WHAT IS NEEDED:
Can you pull out each line of the data below that includes the word "coordinates"?

*** DATA EXTRACT Section Begins ***

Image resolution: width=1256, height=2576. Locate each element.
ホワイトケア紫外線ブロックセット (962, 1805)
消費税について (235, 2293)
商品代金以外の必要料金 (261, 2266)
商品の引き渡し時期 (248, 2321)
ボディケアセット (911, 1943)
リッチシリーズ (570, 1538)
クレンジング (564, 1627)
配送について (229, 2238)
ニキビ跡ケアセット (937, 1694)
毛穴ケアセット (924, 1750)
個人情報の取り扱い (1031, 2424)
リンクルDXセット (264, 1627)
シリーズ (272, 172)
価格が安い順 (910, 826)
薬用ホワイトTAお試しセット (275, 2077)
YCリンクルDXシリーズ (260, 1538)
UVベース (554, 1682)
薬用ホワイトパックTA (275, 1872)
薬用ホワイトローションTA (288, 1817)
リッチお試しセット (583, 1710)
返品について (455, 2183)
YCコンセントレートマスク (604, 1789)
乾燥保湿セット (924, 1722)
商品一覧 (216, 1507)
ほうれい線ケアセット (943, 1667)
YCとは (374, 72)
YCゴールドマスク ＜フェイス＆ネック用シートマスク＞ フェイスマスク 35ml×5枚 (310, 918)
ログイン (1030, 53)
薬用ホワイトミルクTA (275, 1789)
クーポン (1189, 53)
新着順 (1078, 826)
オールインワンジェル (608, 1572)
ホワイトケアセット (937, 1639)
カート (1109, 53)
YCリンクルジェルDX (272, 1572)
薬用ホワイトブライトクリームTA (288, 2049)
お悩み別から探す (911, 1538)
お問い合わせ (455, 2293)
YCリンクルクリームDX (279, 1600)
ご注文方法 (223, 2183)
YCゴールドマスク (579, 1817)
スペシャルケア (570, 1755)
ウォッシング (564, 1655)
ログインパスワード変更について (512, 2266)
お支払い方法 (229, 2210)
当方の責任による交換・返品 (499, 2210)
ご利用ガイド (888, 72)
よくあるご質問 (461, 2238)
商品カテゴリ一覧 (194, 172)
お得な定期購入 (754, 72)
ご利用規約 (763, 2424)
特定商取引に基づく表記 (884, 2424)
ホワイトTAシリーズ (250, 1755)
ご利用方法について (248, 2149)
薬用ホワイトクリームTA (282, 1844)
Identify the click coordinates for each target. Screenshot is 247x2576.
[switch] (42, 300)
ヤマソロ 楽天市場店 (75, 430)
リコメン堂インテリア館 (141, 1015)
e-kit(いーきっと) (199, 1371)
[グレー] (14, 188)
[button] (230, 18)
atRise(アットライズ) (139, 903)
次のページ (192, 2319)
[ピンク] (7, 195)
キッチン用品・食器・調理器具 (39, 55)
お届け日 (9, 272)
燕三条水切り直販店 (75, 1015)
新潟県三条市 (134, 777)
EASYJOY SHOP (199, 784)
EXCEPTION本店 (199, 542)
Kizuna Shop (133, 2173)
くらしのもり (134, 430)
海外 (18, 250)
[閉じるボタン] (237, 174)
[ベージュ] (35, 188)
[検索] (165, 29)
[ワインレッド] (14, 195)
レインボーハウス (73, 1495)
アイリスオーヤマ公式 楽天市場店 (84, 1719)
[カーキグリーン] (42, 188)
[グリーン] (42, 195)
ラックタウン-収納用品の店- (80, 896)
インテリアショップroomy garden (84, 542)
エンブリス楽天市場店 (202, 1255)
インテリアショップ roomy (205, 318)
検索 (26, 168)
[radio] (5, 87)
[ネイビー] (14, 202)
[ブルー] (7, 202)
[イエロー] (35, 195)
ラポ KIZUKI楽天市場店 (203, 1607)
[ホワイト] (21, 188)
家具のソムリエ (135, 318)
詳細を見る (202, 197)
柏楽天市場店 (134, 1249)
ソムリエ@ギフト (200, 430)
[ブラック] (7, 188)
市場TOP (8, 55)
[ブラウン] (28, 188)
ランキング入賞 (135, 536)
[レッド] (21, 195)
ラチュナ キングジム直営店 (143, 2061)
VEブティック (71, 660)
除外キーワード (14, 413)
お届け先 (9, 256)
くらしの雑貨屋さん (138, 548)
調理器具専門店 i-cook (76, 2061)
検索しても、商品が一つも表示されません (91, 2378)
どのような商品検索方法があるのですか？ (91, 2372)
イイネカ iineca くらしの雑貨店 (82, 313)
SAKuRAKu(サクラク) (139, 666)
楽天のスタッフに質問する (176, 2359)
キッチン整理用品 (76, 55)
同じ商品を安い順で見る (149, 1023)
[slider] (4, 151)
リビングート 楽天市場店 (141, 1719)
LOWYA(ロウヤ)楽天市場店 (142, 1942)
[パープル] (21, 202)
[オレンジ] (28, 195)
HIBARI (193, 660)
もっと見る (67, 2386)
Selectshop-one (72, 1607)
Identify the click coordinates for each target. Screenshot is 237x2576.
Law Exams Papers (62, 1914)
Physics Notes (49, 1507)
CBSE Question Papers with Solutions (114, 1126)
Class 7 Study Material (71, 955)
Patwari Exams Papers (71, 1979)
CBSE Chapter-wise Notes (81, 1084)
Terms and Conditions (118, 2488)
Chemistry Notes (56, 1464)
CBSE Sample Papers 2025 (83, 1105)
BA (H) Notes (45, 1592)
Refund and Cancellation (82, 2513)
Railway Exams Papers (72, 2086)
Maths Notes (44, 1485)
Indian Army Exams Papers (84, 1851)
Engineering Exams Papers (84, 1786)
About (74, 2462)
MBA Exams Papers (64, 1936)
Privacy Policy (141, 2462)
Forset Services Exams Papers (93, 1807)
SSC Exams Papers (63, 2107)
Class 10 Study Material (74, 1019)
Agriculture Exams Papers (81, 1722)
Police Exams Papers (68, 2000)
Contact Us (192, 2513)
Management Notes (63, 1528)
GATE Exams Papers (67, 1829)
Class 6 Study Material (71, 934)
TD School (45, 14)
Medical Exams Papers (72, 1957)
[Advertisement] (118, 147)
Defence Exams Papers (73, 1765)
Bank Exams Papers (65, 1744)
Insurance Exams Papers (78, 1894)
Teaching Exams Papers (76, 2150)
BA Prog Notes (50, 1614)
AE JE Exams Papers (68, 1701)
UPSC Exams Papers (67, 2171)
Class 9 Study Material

*** DATA EXTRACT Section Ends ***

ANSWER SECTION:
Identify the click coordinates for each target. Screenshot is 247x2576.
Identify the click coordinates for each target. Screenshot is 237x2576.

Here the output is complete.